The tests evaluated in this article were chosen according to recommendations in guidelines and clinical trials concerning tests [3, 12, 17]. However, there are several other tests for PGP that were not included. It may be possible to use some of them in a self-administered way by the women, with or without adjustments. In addition, there is a need for self-administered tests for other structures close to the pelvis that can cause pain during pregnancy, such as the hip joint and groin.

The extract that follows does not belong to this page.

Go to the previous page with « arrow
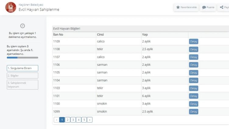229x129 pixels. click(56, 120)
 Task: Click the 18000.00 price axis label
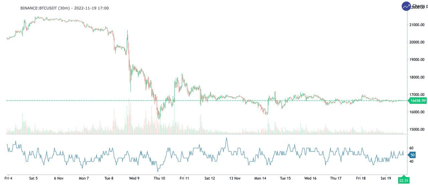coord(418,77)
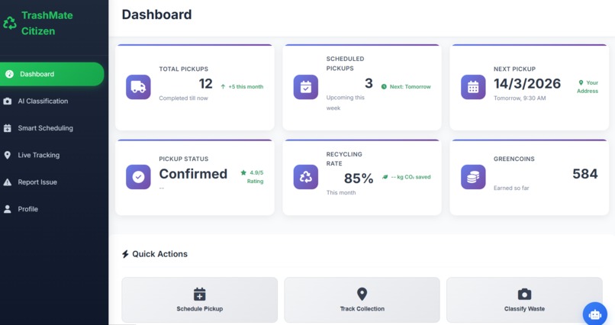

There were significantly higher numbers of positive P4 and bridging tests during the visit compared to the self-administered tests (P = 0.036 and 0.001 respectively) and significantly lower numbers of positive modified Trendelenburg tests during the visit (anterior p < 0.001, posterior p < 0.016). The larger number of positive tests at the clinic may be explained by a more specific test procedure during the P4 and bridging tests. The interaction between examiner and subject can also be a reason while there is a risk that the patients try to communicate to the examiner that there definitely is a problem, making tests more positive. The explanation for the discrepancy concerning the modified Trendelenburg test may be that unspecific pain in the pelvic region can be misinterpreted by women to be symphyseal or PGP.
There are two other reasons that may explain the discrepancy between the tests. In this study, the self-administered tests and tests performed during the standardised examination were not performed on the same day. In our earlier study , the women performed both sets of tests at the clinic. PGP is reported to be more severe during evenings [9, 23] and the discrepancy between the two series of tests may be caused by that the women performed the self-administered test in the evening and the test at the clinic was performed in mornings or afternoons. However, as the repeated tests may overload the structures and trigger PGP, thus giving false positive results, it can be an advantage not to repeat the tests on the same day. Another explanation may be that the self-administered tests were performed according to written instructions and photos. In our earlier trial, verbal instructions were given and the women could ask for further instructions when they needed them. In an attempt to standardise the tests in the current evaluation, the women were instructed to perform the tests on the floor so that they were on a solid surface, rather than doing the tests in a soft bed. The same instructions were given at the clinic.
One limitation of this study is that women with pain of discogenic origin may not have been identified but such origin of lumbopelvic pain in pregnancy is rare . Another limitation is that this trial was undertaken to evaluate the tests in women who was referred to a specialist clinic because of suspected PGP and not a cohort of pregnant women. However, it is a first evaluation of the tests performed by women themselves in a natural setting, eg their homes. More evaluations are needed to explore the tests usability in pregnant women with and without lumbopelvic pain and functional limitations. The tests usefulness for classification of PGP postpartum also needs to be evaluated further.
Since it seems possible to identify women at risk for persistent PGP after pregnancy already early in the pregnancy [25, 26], the self-administered test could contribute to specific identification of PGP and thereby provide the basis for an early intervention.